7595 Background: The purpose of this study was to assess the correlation between the numbers of circulating tumor cells (CTCs), prognosis and the positivity of blood plasma EGFR mutation in cell-free tumor DNA in metastatic non-small cell lung cancer with positive epidermal growth factor receptor (EGFR) gene mutation in the primary site. Methods: Of the 20 patients with primary lung cancer who showed EGFR mutaion in the primary site, CTCs were counted using CellSearch system (Veridex) after the appearance of EGFR TKI resistance.

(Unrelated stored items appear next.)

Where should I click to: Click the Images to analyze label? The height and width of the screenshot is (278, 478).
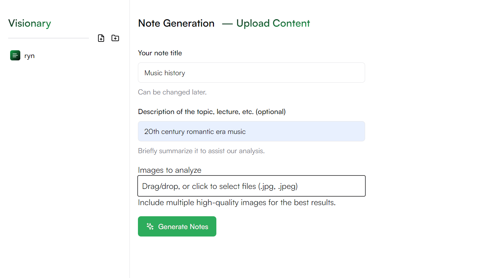[x=169, y=170]
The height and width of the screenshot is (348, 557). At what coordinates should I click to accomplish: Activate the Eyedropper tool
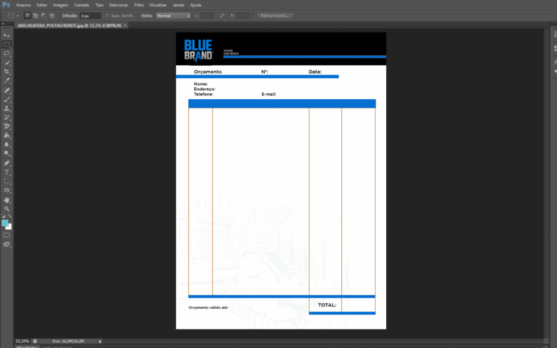coord(7,81)
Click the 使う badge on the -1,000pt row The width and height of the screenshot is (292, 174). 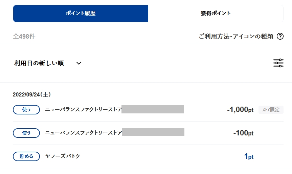coord(26,110)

Furthermore, cell-free tumor DNA was extracted from blood plasma samples of the 20 patients by QIAamp Circulating Nucleic Acid Kit (Qiagen), and was analyzed for EGFR mutation using cycleave real-time PCR assay. Results: Patient characteristics included 5 males and 15 females with a mean age of 64.1 yrs (43 to 82), performance status of 0 in 5, 1 in 11, and 2 in 4, respectively. Pathological classification of lung cancer were adenocarcinoma in 19, squamous cell carcinoma in 1, clinical stage were stage IV in 15 and recurrence after surgical resection in 5 with distant metastases, respectively. The localization of EGFR mutation in the primary site were exon 18 G719C in 1, exon 18 G725A + exon 19 deletion in 2, exon 19 deletion in 7, exon21 L858R in 9, exon 18 G791S + exon 21 L858R in 1→ exon 18 G719S + exon 21 L858R in 1, respectively. CTCs were detected in 7 out of 20 cases (35%). Numbers of CTCs ( per 7.5 ml) were 1 in 3 cases, 3 in 1 case, 8 in 1 case, 14 in 1 case, and 24 in 1 case, respectively. Negative CTCs group showed a significant longer survival than that of positive CTCs group (³a1 / 7.5 ml) from the times of detecting CTCs (MST: not reached vs. 3.8 months, p < 0.05). EGFR mutation in tumor cell-free DNA in blood plasma were detected in 6 out of 20 cases (30%). The lacalization of detected EGFR mutation were same as their primary site, without any new resistance mutation. Positive detective rates of EGFR mutation in blood plasma were 71.1% (5 out of 7 cases) in positive CTCs group and 7.7% (1 out of 13 cases) in negative CTCs group (p < 0.05). Conclusions: The numbers of CTCs were correlated not only prognosis but also the positivity of EGFR mutation in cell-free tumor DNA in blood plasma.